Letting go is growing up. This is something I’ve seen in Snow Falling on Cedars. Letting go of something that you hold dear. Of something that has been the defining object of your existence. You try to move forward but always hiding the pain. Trying to put up a brave face even though one is really broken and dying inside. The funny thing is that you are equivocal about the idea of salvation. To be spared of the pain is to be able to forget at the same time. That the old significance will be washed away by new events and a new happiness. You fear that learning to let go is disrespecting the memory, of burning all that you have accomplished. To go through life fresh, but with this freshness is the cost of nakedness, of being alone and vulnerable. Starting all over means having to climb up the mountain once again and risk the pain of tumbling down once more in a broken heap. Sometimes one gets to think that the human heart also has its limits. One feels one cannot go through the same thing again. And so one lives in fear, in anxious self-preservation. Living the life of a prey that can be devoured anytime. This is how comical the human heart is. Or human emotions in general. But emotions are part of what makes us human. It’s an integral part of our being. Our capacities for reason also assume our capability to make the worst choices in our lives.
When you can’t let go, you are filled with fear.
Back to the hesitation for getting salvation. We want to be saved, but we don’t want to. We don’t want the pain, but we want to always remember. But to remember is to get hurt. So that is the irony of the situation. Want to be relieved of the pain, but it is the pain itself that is the one thing you don’t want to let go. I can’t move on, because of the pain. Because of something important that will be lost. Somehow you feel it base to compare what is lost with what is going to be gained.

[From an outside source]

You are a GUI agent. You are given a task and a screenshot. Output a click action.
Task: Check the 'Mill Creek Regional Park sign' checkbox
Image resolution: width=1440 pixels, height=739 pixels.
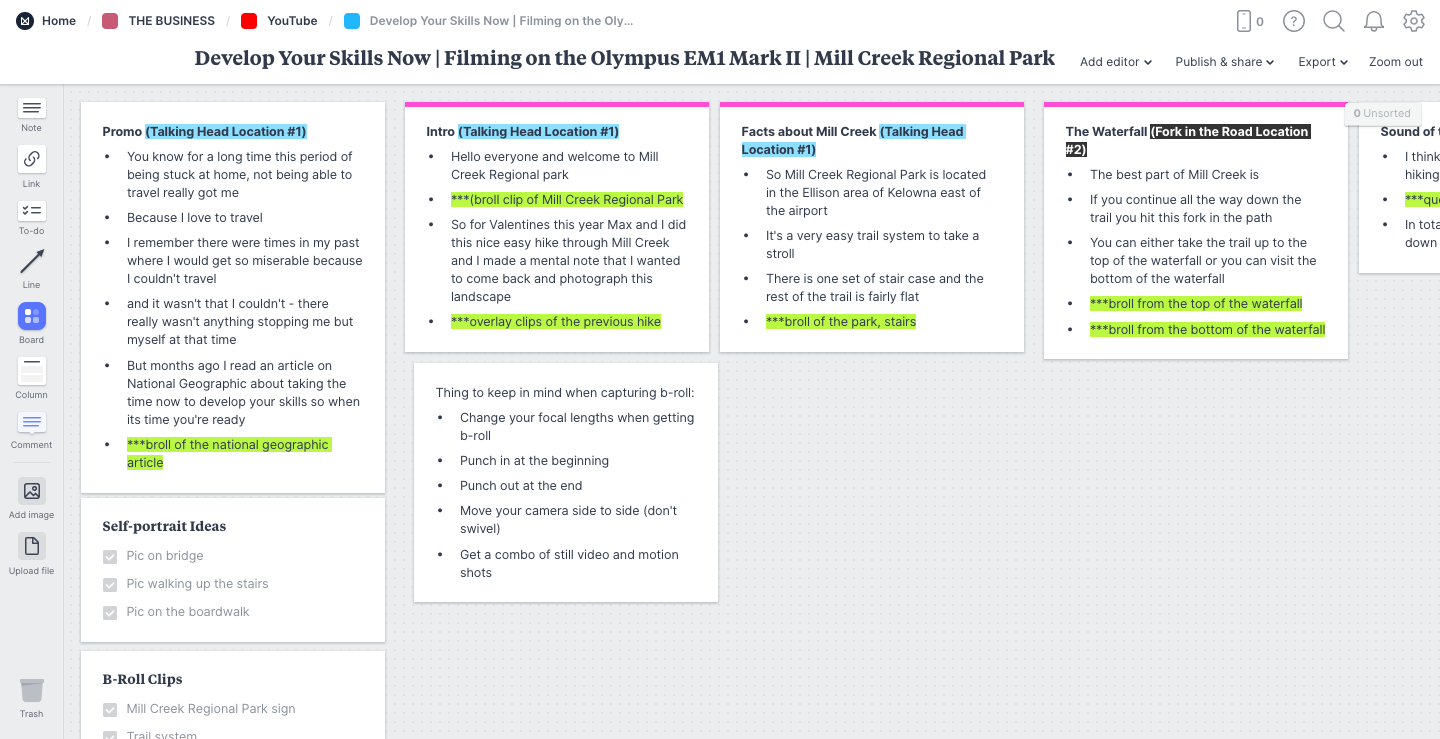tap(110, 709)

You feel that this is something that is not a business transaction. It is not in the world of laws, reason and weighing of advantages. It is the world of feeling. The world of the soul. There should be a demarcation and you obstinately hold your ground. You can’t let up. You will not let up. You rebel and not accept exhortation of reality. You hold on stubbornly. You hold it with clenched fists placed against your heart. You dare not let go. You dare not let go.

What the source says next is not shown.